● **What to produce**:
For the data below, please report each line where the word "Cancel" is found.
Provided material START
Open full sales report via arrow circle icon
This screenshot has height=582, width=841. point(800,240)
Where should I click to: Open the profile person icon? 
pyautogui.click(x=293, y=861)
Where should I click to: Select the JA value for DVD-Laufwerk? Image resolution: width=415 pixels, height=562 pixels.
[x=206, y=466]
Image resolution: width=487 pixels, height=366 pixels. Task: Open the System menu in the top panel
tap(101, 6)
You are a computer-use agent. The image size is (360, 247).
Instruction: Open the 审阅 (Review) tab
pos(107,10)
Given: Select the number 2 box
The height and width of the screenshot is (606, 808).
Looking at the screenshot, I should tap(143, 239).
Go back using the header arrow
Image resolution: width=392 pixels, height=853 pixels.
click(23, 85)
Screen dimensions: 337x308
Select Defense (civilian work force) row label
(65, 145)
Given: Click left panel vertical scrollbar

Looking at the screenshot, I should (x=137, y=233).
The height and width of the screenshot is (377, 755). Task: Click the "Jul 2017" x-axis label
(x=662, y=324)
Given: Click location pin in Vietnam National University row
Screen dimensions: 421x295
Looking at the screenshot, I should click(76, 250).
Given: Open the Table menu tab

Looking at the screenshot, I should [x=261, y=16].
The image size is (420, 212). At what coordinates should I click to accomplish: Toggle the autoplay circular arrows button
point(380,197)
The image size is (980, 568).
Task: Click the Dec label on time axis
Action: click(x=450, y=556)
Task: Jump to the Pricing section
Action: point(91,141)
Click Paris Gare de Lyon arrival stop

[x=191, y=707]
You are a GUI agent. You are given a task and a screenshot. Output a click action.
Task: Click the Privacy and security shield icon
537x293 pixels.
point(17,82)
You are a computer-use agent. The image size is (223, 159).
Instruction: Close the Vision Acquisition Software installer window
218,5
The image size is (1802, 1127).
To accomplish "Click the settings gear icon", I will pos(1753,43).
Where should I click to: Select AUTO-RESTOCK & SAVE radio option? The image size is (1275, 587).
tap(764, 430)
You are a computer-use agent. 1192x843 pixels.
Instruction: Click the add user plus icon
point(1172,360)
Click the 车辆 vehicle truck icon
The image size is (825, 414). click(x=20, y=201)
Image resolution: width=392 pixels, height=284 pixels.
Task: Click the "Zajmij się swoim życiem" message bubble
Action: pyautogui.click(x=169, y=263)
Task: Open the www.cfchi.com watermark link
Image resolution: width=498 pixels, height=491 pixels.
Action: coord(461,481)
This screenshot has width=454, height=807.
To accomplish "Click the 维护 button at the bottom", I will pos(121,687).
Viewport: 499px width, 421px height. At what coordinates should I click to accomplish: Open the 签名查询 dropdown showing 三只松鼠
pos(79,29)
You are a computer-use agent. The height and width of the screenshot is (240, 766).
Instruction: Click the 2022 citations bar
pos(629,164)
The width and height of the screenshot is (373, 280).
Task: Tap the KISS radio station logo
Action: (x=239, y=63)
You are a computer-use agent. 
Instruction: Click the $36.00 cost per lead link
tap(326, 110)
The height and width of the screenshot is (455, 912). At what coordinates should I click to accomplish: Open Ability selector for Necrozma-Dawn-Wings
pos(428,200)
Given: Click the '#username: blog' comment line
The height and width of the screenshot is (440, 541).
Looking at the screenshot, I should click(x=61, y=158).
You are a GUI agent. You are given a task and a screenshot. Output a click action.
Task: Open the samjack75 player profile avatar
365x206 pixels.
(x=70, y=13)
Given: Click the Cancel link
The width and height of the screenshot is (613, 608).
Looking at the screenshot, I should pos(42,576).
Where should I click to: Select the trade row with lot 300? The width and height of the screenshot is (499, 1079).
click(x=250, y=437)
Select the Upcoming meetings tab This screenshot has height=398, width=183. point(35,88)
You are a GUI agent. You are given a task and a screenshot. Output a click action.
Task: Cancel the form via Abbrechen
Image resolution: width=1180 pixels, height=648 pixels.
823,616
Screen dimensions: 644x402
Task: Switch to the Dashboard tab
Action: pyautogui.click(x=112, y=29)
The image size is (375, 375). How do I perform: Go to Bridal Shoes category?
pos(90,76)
Provided material END
● **Output for this exercise**:
Given: Click the Cancel link
Task: Cancel the form via Abbrechen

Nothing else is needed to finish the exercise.